DATASET EXCERPTS section start

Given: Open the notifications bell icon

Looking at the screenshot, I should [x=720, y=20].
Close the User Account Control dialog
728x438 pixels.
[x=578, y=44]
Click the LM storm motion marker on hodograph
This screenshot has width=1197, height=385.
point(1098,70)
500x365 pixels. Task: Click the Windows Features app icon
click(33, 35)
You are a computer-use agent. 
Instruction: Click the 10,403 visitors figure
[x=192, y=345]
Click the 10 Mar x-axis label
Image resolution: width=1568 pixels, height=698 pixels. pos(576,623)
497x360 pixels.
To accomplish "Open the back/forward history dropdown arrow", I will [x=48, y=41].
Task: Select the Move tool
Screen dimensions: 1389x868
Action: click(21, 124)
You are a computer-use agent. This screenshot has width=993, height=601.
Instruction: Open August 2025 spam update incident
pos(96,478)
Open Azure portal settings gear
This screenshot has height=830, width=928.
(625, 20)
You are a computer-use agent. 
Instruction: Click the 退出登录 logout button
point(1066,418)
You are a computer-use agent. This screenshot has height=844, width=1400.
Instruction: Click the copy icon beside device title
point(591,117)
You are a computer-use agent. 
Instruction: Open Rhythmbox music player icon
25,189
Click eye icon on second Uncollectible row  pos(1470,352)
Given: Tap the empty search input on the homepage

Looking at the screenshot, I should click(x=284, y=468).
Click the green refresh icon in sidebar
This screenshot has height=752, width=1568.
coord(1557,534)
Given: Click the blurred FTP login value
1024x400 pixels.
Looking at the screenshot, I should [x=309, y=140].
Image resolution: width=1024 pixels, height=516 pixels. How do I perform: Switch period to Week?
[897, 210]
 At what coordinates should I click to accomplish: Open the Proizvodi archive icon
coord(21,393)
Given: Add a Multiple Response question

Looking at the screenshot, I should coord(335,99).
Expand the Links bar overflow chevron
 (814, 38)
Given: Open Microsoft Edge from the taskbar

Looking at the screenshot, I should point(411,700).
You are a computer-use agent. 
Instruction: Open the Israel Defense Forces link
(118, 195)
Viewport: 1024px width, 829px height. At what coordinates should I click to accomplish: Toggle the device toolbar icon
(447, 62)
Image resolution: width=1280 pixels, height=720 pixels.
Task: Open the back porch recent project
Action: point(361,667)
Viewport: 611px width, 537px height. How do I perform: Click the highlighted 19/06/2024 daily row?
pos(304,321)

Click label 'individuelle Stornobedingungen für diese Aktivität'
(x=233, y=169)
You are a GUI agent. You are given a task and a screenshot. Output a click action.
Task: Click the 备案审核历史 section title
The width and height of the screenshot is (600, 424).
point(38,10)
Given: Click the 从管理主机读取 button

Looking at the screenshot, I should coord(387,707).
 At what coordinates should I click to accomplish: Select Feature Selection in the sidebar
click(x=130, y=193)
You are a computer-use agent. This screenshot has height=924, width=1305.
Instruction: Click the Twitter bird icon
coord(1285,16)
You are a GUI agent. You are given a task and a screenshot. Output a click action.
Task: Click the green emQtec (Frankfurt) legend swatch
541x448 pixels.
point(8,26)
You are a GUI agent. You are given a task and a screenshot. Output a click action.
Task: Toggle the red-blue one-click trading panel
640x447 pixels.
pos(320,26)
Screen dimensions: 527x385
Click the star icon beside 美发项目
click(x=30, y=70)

DATASET EXCERPTS section end

YOUR ASSIGNMENT: Copy down the entries exactly, leaving out no line.

EXERCISE RESPONSE:
Given: Open the notifications bell icon

Looking at the screenshot, I should [x=720, y=20].
Close the User Account Control dialog
728x438 pixels.
[x=578, y=44]
Click the LM storm motion marker on hodograph
This screenshot has width=1197, height=385.
point(1098,70)
500x365 pixels. Task: Click the Windows Features app icon
click(33, 35)
You are a computer-use agent. 
Instruction: Click the 10,403 visitors figure
[x=192, y=345]
Click the 10 Mar x-axis label
Image resolution: width=1568 pixels, height=698 pixels. pos(576,623)
497x360 pixels.
To accomplish "Open the back/forward history dropdown arrow", I will [x=48, y=41].
Task: Select the Move tool
Screen dimensions: 1389x868
Action: click(21, 124)
You are a computer-use agent. This screenshot has width=993, height=601.
Instruction: Open August 2025 spam update incident
pos(96,478)
Open Azure portal settings gear
This screenshot has height=830, width=928.
(625, 20)
You are a computer-use agent. 
Instruction: Click the 退出登录 logout button
point(1066,418)
You are a computer-use agent. This screenshot has height=844, width=1400.
Instruction: Click the copy icon beside device title
point(591,117)
You are a computer-use agent. 
Instruction: Open Rhythmbox music player icon
25,189
Click eye icon on second Uncollectible row  pos(1470,352)
Given: Tap the empty search input on the homepage

Looking at the screenshot, I should click(x=284, y=468).
Click the green refresh icon in sidebar
This screenshot has height=752, width=1568.
coord(1557,534)
Given: Click the blurred FTP login value
1024x400 pixels.
Looking at the screenshot, I should [x=309, y=140].
Image resolution: width=1024 pixels, height=516 pixels. How do I perform: Switch period to Week?
[897, 210]
 At what coordinates should I click to accomplish: Open the Proizvodi archive icon
coord(21,393)
Given: Add a Multiple Response question

Looking at the screenshot, I should coord(335,99).
Expand the Links bar overflow chevron
 (814, 38)
Given: Open Microsoft Edge from the taskbar

Looking at the screenshot, I should point(411,700).
You are a computer-use agent. 
Instruction: Open the Israel Defense Forces link
(118, 195)
Viewport: 1024px width, 829px height. At what coordinates should I click to accomplish: Toggle the device toolbar icon
(447, 62)
Image resolution: width=1280 pixels, height=720 pixels.
Task: Open the back porch recent project
Action: point(361,667)
Viewport: 611px width, 537px height. How do I perform: Click the highlighted 19/06/2024 daily row?
pos(304,321)

Click label 'individuelle Stornobedingungen für diese Aktivität'
(x=233, y=169)
You are a GUI agent. You are given a task and a screenshot. Output a click action.
Task: Click the 备案审核历史 section title
The width and height of the screenshot is (600, 424).
point(38,10)
Given: Click the 从管理主机读取 button

Looking at the screenshot, I should coord(387,707).
 At what coordinates should I click to accomplish: Select Feature Selection in the sidebar
click(x=130, y=193)
You are a computer-use agent. This screenshot has height=924, width=1305.
Instruction: Click the Twitter bird icon
coord(1285,16)
You are a GUI agent. You are given a task and a screenshot. Output a click action.
Task: Click the green emQtec (Frankfurt) legend swatch
541x448 pixels.
point(8,26)
You are a GUI agent. You are given a task and a screenshot. Output a click action.
Task: Toggle the red-blue one-click trading panel
640x447 pixels.
pos(320,26)
Screen dimensions: 527x385
Click the star icon beside 美发项目
click(x=30, y=70)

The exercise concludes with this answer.